Out on a Limb: America’s Pledge to Defend Taiwan

Washington’s implicit commitment, under the 1979 Taiwan Relations Act, to defend Taiwan from attack is becoming more perilous by the year.  Given Beijing’s increasingly insistent demands that Taiwanese leaders cease their efforts to spurn reunification with the mainland, there is a very real possibility that the United States will someday be called upon to honor that commitment.  What most Americans do not understand is that we would be virtually alone in coming to the aid of the beleaguered island if the People’s Republic of China (PRC) attacks.  Washington’s friends and allies in East Asia would likely leave America in the lurch.
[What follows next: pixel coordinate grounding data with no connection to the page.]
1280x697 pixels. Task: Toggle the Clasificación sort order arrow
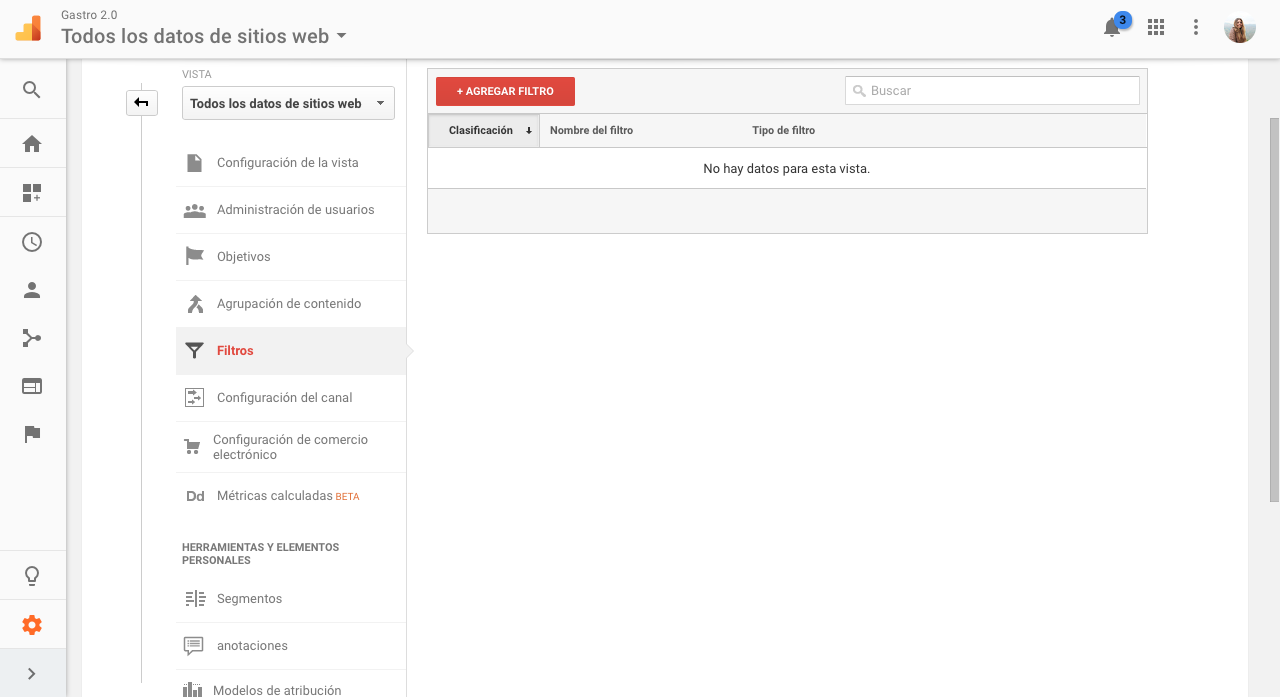click(528, 130)
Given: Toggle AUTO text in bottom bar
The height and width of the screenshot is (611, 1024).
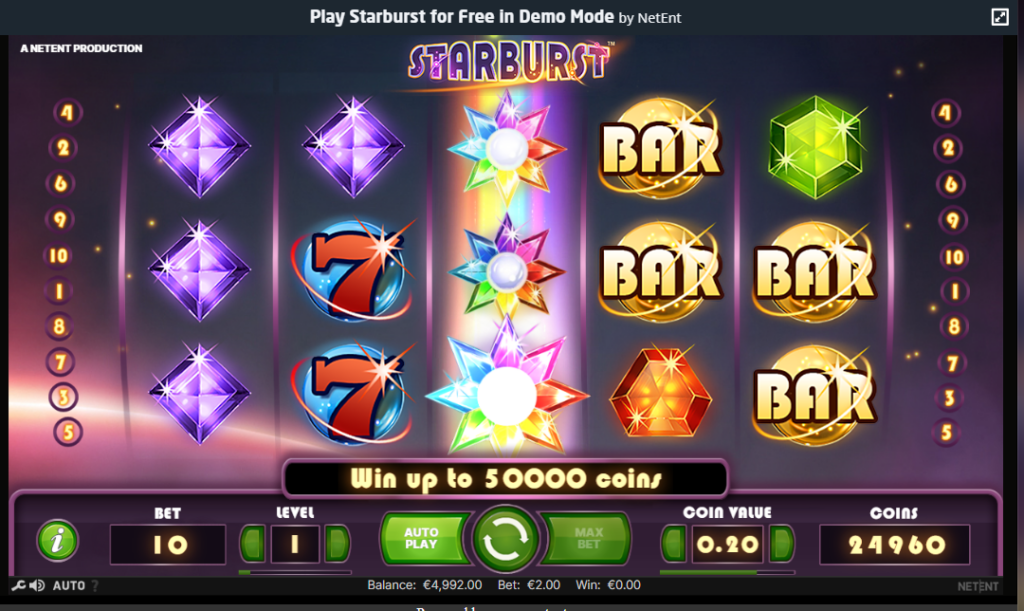Looking at the screenshot, I should (69, 586).
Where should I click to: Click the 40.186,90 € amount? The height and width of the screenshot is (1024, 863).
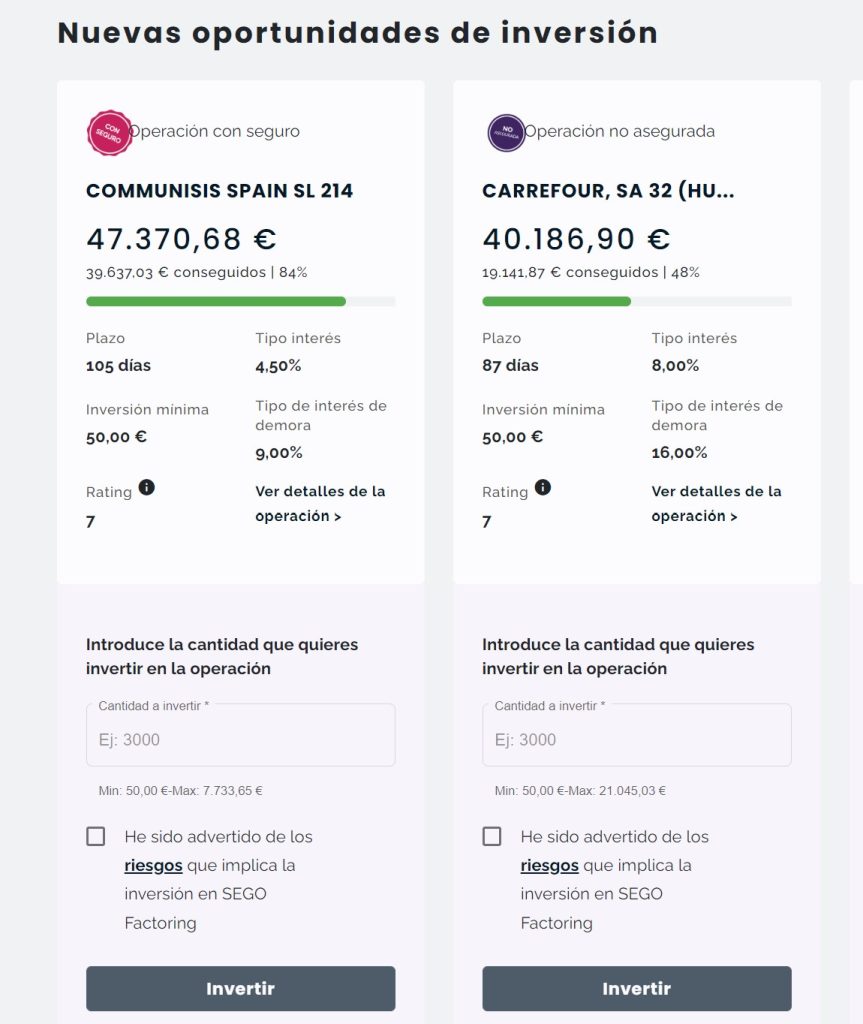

That danger became apparent in late August during a visit by Australia’s foreign minister, Alexander Downer, to Beijing.  Downer told his Chinese hosts that they should not assume that Australia would assist the United States if a military conflict broke out in the Taiwan Strait.  Australia’s alliance with the United States, Downer stressed, only covered attacks on the United States or his country; it most assuredly did not cover contingencies involving Taiwan.  His statement came as an unpleasant surprise to U.S. officials, who had assumed that the alliance with Australia was a general security partnership that could be invoked to deal with any threat in the region.

Downer’s comment is not the only recent instance in which...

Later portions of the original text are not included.